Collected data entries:
——

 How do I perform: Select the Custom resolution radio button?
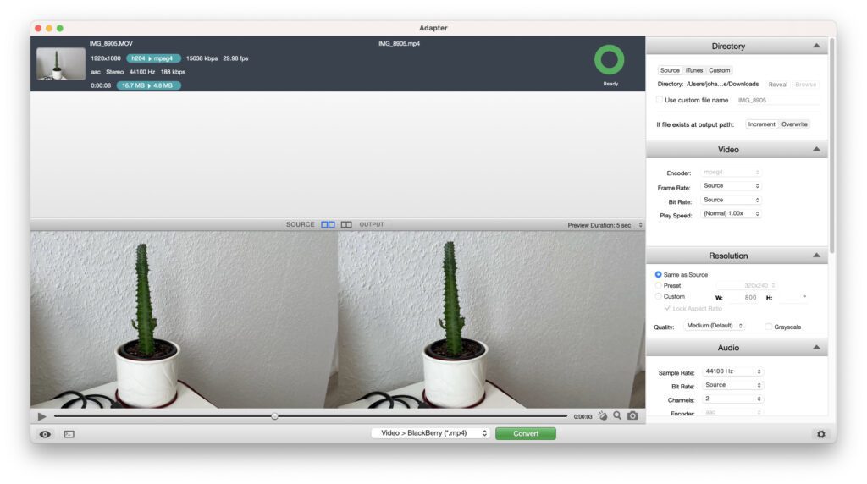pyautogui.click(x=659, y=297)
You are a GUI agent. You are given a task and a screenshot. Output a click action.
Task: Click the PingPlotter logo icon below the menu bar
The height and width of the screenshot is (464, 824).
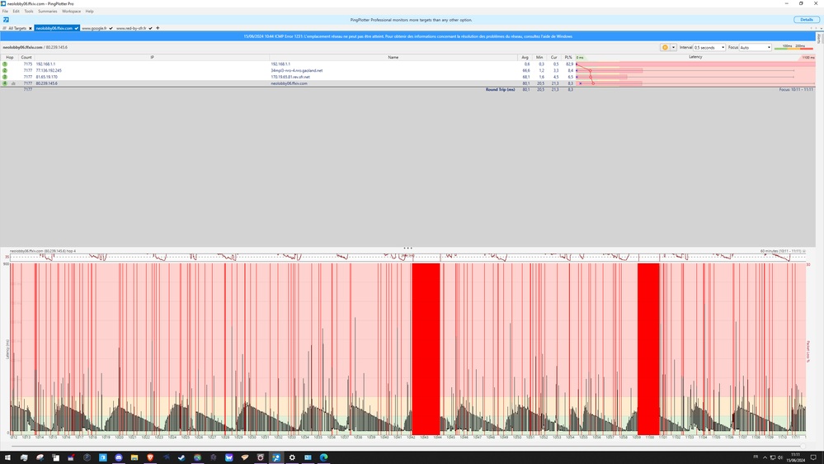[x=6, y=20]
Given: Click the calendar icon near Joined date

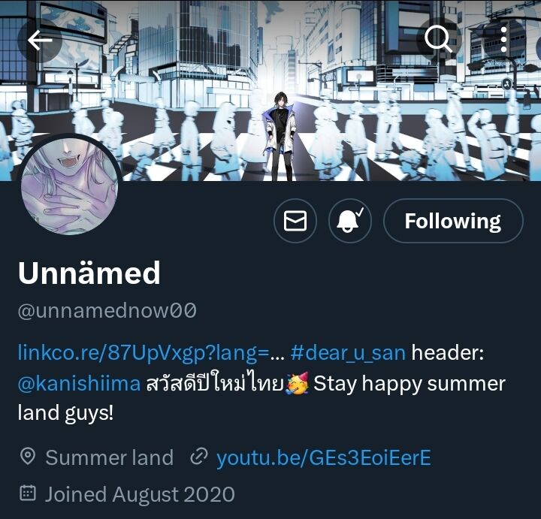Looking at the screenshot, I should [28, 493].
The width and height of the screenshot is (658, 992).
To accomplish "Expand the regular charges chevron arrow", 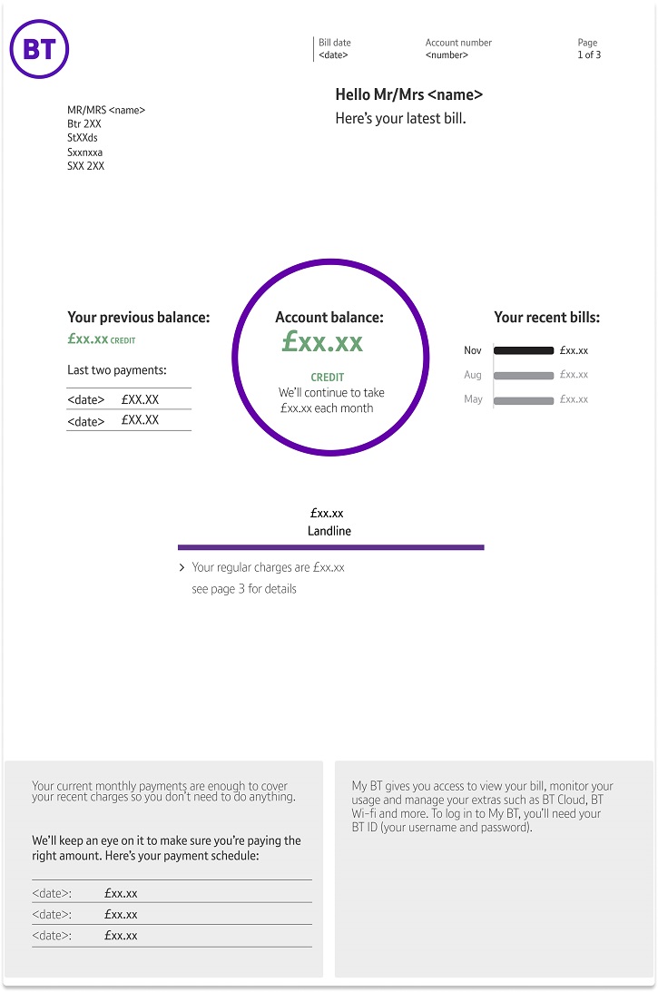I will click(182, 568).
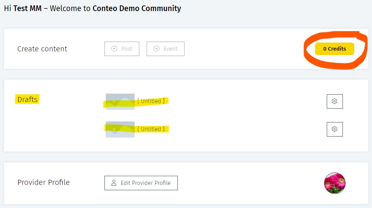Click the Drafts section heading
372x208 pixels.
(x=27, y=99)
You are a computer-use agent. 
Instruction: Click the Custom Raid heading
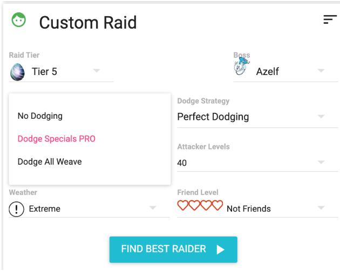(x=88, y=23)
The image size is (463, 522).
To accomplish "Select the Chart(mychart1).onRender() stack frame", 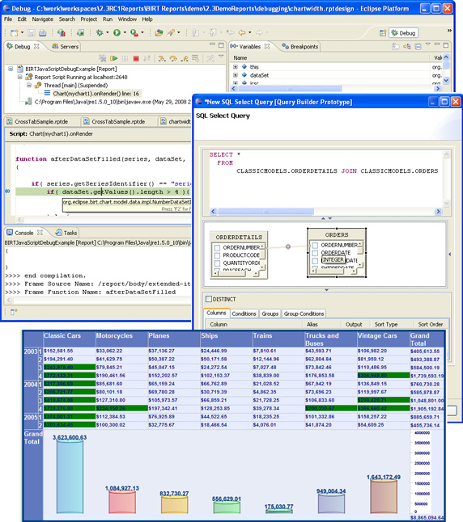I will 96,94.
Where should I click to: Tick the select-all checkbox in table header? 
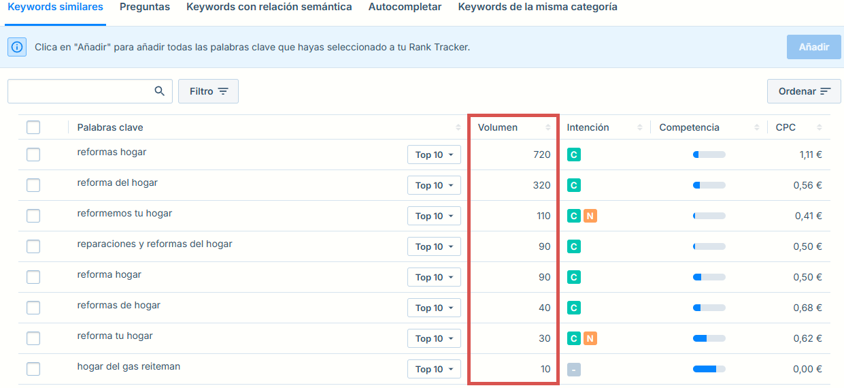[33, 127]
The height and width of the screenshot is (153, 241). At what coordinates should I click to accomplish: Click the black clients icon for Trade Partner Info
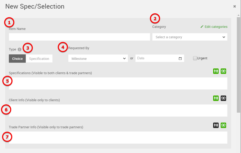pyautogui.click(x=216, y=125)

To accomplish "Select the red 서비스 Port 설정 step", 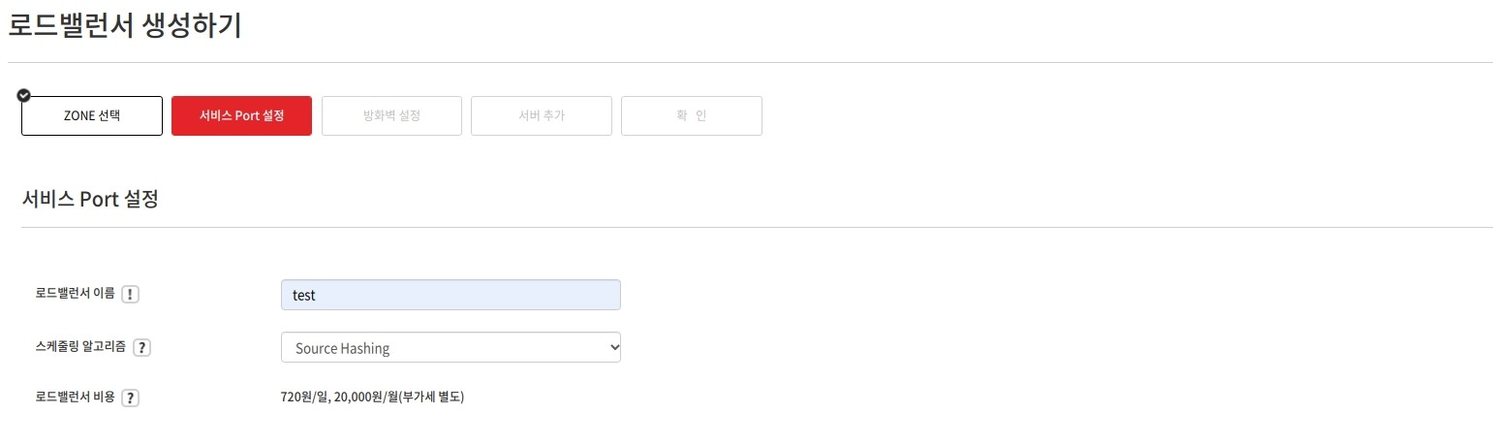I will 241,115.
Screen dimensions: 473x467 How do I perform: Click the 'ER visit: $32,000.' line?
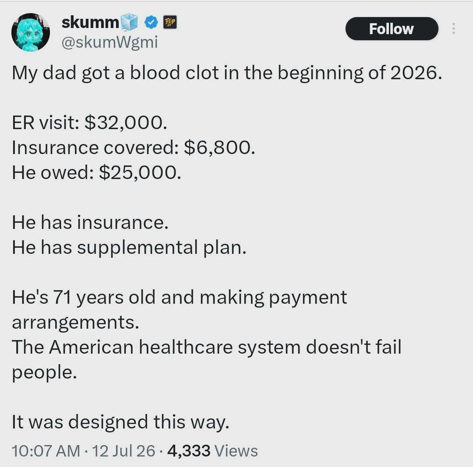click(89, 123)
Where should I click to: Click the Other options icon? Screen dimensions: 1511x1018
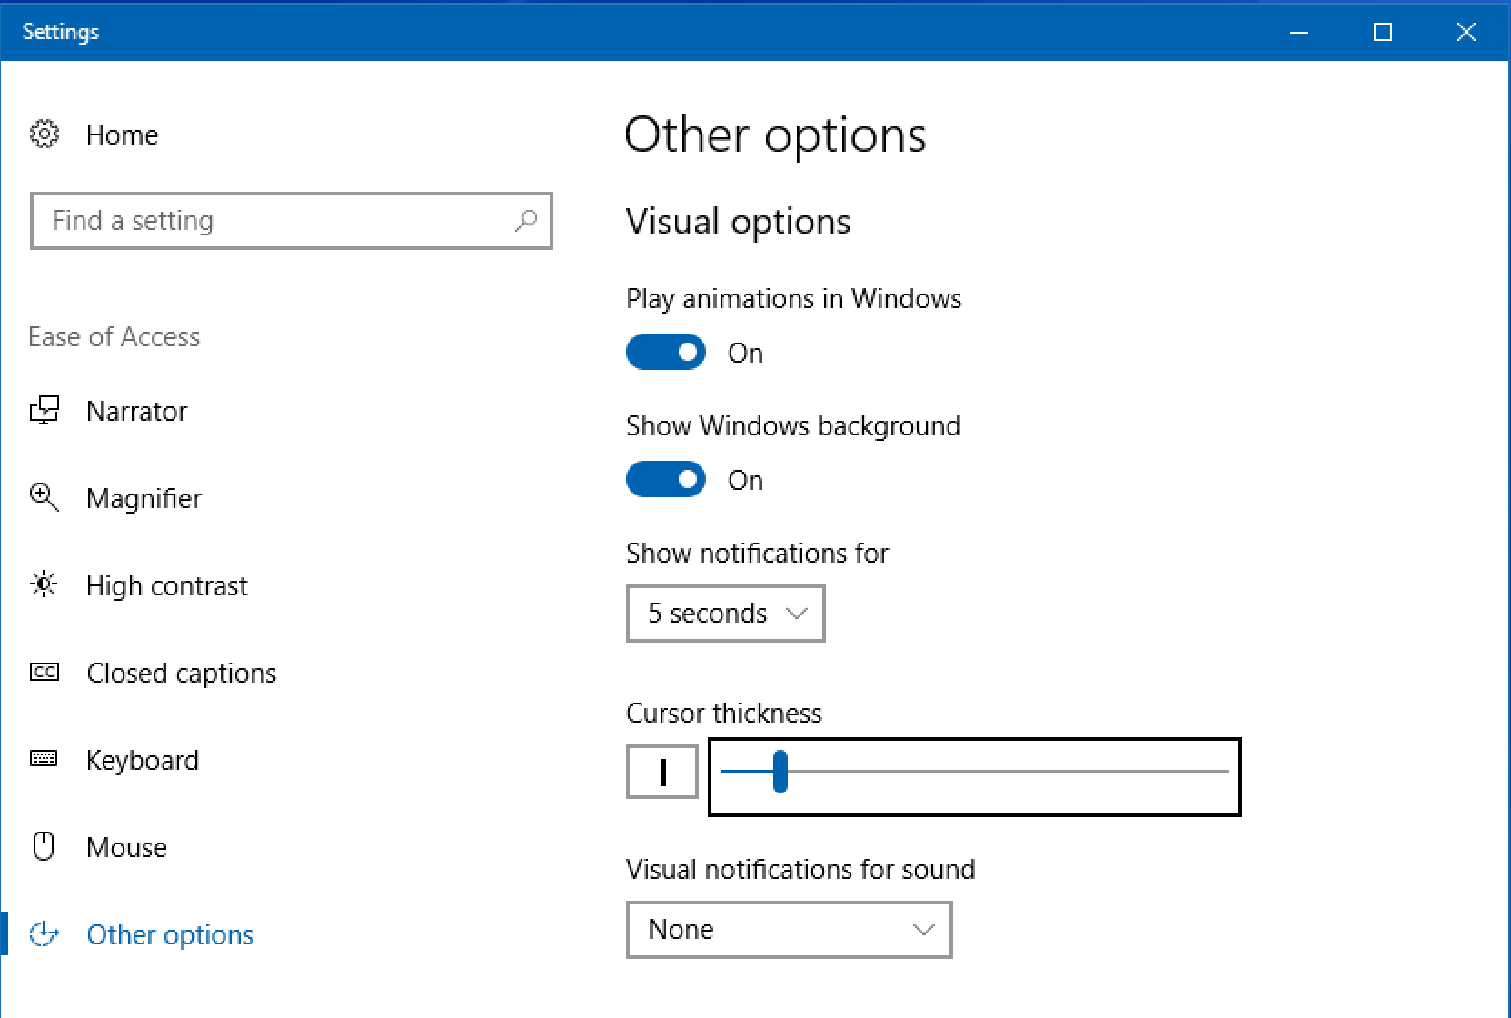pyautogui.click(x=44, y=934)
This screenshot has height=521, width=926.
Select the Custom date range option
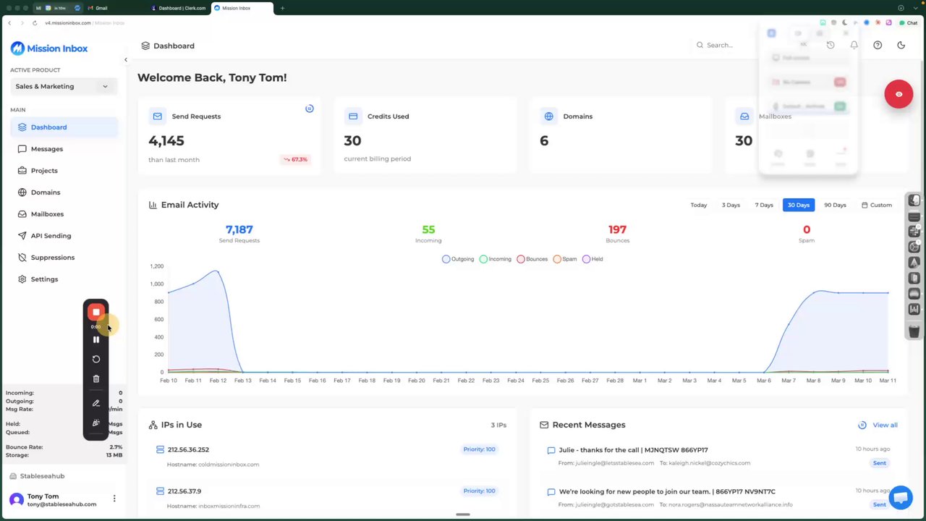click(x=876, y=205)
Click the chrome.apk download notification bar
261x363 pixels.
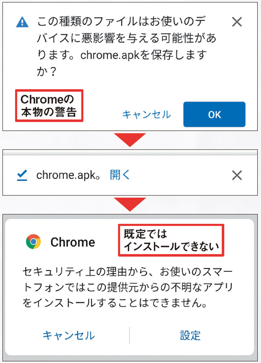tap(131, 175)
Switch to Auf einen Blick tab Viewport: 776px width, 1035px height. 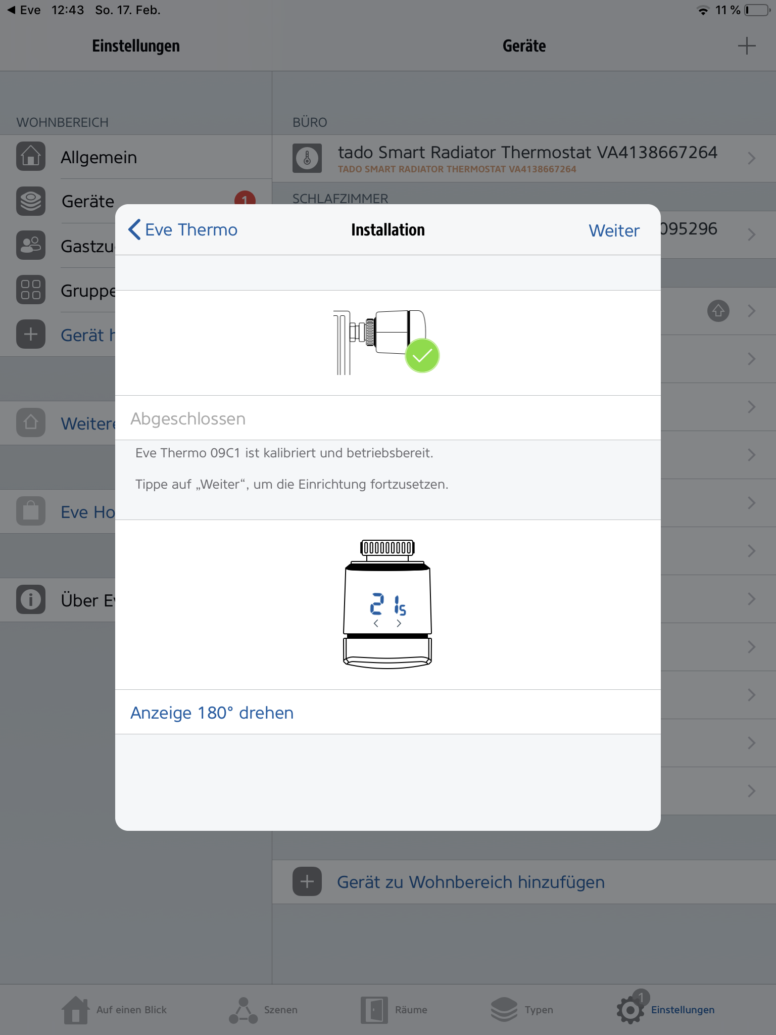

——

Task goal: Your answer must be one number: the count of lines in the entries that contain the string "agent".

Written response: 2